What you have to do: Every entry must be echoed exactly.

[Collected data]
═══
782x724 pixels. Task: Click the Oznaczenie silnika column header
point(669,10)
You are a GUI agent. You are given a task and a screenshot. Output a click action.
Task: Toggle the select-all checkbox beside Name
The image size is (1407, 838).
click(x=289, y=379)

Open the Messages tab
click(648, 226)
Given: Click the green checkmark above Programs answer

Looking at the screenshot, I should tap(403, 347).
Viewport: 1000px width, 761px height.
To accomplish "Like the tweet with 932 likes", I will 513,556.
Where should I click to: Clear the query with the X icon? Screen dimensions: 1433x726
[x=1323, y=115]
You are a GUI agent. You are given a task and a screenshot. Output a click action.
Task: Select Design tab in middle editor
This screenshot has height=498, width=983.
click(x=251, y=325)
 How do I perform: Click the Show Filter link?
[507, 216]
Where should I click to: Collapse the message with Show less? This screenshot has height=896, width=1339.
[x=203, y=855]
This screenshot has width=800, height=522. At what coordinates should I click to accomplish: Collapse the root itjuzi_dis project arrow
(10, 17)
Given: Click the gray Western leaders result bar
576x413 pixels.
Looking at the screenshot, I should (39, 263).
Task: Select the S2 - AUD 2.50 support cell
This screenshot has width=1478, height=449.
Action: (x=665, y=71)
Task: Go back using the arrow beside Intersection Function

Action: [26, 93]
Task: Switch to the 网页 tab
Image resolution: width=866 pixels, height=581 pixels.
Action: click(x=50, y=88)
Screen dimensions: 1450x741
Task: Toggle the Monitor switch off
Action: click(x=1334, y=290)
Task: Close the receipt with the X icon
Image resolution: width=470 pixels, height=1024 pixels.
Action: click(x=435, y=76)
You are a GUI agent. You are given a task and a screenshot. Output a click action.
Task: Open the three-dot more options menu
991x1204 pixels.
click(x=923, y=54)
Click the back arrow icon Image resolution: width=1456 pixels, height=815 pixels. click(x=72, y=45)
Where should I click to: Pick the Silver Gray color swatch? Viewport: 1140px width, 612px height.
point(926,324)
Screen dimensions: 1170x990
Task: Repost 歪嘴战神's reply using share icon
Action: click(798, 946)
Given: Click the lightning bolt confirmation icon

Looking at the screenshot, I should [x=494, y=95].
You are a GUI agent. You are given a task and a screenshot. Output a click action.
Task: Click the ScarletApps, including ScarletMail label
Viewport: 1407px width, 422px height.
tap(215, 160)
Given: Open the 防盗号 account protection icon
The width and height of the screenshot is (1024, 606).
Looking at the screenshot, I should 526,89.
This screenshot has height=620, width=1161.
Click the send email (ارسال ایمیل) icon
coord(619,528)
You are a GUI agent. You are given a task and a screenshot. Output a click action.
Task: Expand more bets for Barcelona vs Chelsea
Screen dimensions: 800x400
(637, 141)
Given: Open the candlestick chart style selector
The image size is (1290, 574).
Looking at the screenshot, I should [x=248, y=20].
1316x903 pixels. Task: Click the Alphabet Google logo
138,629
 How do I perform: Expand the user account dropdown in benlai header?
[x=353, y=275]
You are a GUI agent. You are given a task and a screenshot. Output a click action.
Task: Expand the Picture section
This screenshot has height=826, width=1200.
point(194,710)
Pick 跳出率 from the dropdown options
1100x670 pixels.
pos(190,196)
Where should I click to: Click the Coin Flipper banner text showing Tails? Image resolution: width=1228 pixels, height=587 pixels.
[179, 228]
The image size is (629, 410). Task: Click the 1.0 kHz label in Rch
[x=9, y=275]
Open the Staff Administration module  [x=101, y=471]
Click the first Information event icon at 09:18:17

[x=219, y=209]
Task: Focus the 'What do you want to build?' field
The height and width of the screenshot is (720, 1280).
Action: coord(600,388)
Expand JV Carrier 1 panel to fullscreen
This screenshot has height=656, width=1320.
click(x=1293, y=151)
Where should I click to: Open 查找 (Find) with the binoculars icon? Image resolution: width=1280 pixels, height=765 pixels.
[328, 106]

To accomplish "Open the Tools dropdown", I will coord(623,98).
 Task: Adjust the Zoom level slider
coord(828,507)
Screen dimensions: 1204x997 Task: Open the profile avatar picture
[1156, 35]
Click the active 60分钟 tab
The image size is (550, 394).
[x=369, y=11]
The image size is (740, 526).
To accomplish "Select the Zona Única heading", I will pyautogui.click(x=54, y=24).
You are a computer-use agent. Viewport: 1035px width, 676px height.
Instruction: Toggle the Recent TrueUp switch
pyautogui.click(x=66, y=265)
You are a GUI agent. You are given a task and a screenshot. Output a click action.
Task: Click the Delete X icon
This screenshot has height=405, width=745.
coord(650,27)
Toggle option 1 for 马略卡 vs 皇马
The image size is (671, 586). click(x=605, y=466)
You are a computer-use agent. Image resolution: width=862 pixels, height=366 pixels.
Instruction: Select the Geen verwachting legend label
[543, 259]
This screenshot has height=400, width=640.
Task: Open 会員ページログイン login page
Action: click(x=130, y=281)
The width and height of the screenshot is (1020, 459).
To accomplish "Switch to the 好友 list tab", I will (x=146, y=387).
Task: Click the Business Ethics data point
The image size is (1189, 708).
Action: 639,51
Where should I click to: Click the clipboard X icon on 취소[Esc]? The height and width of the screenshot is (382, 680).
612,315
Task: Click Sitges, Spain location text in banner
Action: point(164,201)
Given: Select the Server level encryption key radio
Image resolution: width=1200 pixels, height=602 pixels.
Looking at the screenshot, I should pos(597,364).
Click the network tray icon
═══
Result:
782x724 pixels. Task: Click the Oznaczenie silnika column header
point(669,10)
You are a GUI agent. You are given a task and a screenshot. Output a click action.
Task: Toggle the select-all checkbox beside Name
The image size is (1407, 838).
click(x=289, y=379)

Open the Messages tab
click(648, 226)
Given: Click the green checkmark above Programs answer

Looking at the screenshot, I should tap(403, 347).
Viewport: 1000px width, 761px height.
To accomplish "Like the tweet with 932 likes", I will 513,556.
Where should I click to: Clear the query with the X icon? Screen dimensions: 1433x726
[x=1323, y=115]
You are a GUI agent. You are given a task and a screenshot. Output a click action.
Task: Select Design tab in middle editor
This screenshot has height=498, width=983.
click(x=251, y=325)
 How do I perform: Click the Show Filter link?
[507, 216]
Where should I click to: Collapse the message with Show less? This screenshot has height=896, width=1339.
[x=203, y=855]
This screenshot has width=800, height=522. At what coordinates should I click to accomplish: Collapse the root itjuzi_dis project arrow
(10, 17)
Given: Click the gray Western leaders result bar
576x413 pixels.
Looking at the screenshot, I should (39, 263).
Task: Select the S2 - AUD 2.50 support cell
This screenshot has width=1478, height=449.
Action: (x=665, y=71)
Task: Go back using the arrow beside Intersection Function

Action: [26, 93]
Task: Switch to the 网页 tab
Image resolution: width=866 pixels, height=581 pixels.
Action: click(x=50, y=88)
Screen dimensions: 1450x741
Task: Toggle the Monitor switch off
Action: click(x=1334, y=290)
Task: Close the receipt with the X icon
Image resolution: width=470 pixels, height=1024 pixels.
Action: click(x=435, y=76)
You are a GUI agent. You are given a task and a screenshot. Output a click action.
Task: Open the three-dot more options menu
991x1204 pixels.
click(x=923, y=54)
Click the back arrow icon Image resolution: width=1456 pixels, height=815 pixels. click(x=72, y=45)
Where should I click to: Pick the Silver Gray color swatch? Viewport: 1140px width, 612px height.
point(926,324)
Screen dimensions: 1170x990
Task: Repost 歪嘴战神's reply using share icon
Action: click(798, 946)
Given: Click the lightning bolt confirmation icon

Looking at the screenshot, I should [x=494, y=95].
You are a GUI agent. You are given a task and a screenshot. Output a click action.
Task: Click the ScarletApps, including ScarletMail label
Viewport: 1407px width, 422px height.
tap(215, 160)
Given: Open the 防盗号 account protection icon
The width and height of the screenshot is (1024, 606).
Looking at the screenshot, I should 526,89.
This screenshot has height=620, width=1161.
Click the send email (ارسال ایمیل) icon
coord(619,528)
You are a GUI agent. You are given a task and a screenshot. Output a click action.
Task: Expand more bets for Barcelona vs Chelsea
Screen dimensions: 800x400
(637, 141)
Given: Open the candlestick chart style selector
The image size is (1290, 574).
Looking at the screenshot, I should [x=248, y=20].
1316x903 pixels. Task: Click the Alphabet Google logo
138,629
 How do I perform: Expand the user account dropdown in benlai header?
[x=353, y=275]
You are a GUI agent. You are given a task and a screenshot. Output a click action.
Task: Expand the Picture section
This screenshot has height=826, width=1200.
point(194,710)
Pick 跳出率 from the dropdown options
1100x670 pixels.
pos(190,196)
Where should I click to: Click the Coin Flipper banner text showing Tails? Image resolution: width=1228 pixels, height=587 pixels.
[179, 228]
The image size is (629, 410). Task: Click the 1.0 kHz label in Rch
[x=9, y=275]
Open the Staff Administration module  [x=101, y=471]
Click the first Information event icon at 09:18:17

[x=219, y=209]
Task: Focus the 'What do you want to build?' field
The height and width of the screenshot is (720, 1280).
Action: coord(600,388)
Expand JV Carrier 1 panel to fullscreen
This screenshot has height=656, width=1320.
click(x=1293, y=151)
Where should I click to: Open 查找 (Find) with the binoculars icon? Image resolution: width=1280 pixels, height=765 pixels.
[328, 106]

To accomplish "Open the Tools dropdown", I will coord(623,98).
 Task: Adjust the Zoom level slider
coord(828,507)
Screen dimensions: 1204x997 Task: Open the profile avatar picture
[1156, 35]
Click the active 60分钟 tab
The image size is (550, 394).
[x=369, y=11]
The image size is (740, 526).
To accomplish "Select the Zona Única heading", I will pyautogui.click(x=54, y=24).
You are a computer-use agent. Viewport: 1035px width, 676px height.
Instruction: Toggle the Recent TrueUp switch
pyautogui.click(x=66, y=265)
You are a GUI agent. You are given a task and a screenshot. Output a click action.
Task: Click the Delete X icon
This screenshot has height=405, width=745.
coord(650,27)
Toggle option 1 for 马略卡 vs 皇马
The image size is (671, 586). click(x=605, y=466)
You are a computer-use agent. Image resolution: width=862 pixels, height=366 pixels.
Instruction: Select the Geen verwachting legend label
[543, 259]
This screenshot has height=400, width=640.
Task: Open 会員ページログイン login page
Action: click(x=130, y=281)
The width and height of the screenshot is (1020, 459).
To accomplish "Switch to the 好友 list tab", I will (x=146, y=387).
Task: Click the Business Ethics data point
The image size is (1189, 708).
Action: 639,51
Where should I click to: Click the clipboard X icon on 취소[Esc]? The height and width of the screenshot is (382, 680).
612,315
Task: Click Sitges, Spain location text in banner
Action: point(164,201)
Given: Select the Server level encryption key radio
Image resolution: width=1200 pixels, height=602 pixels.
Looking at the screenshot, I should pos(597,364).
Click the network tray icon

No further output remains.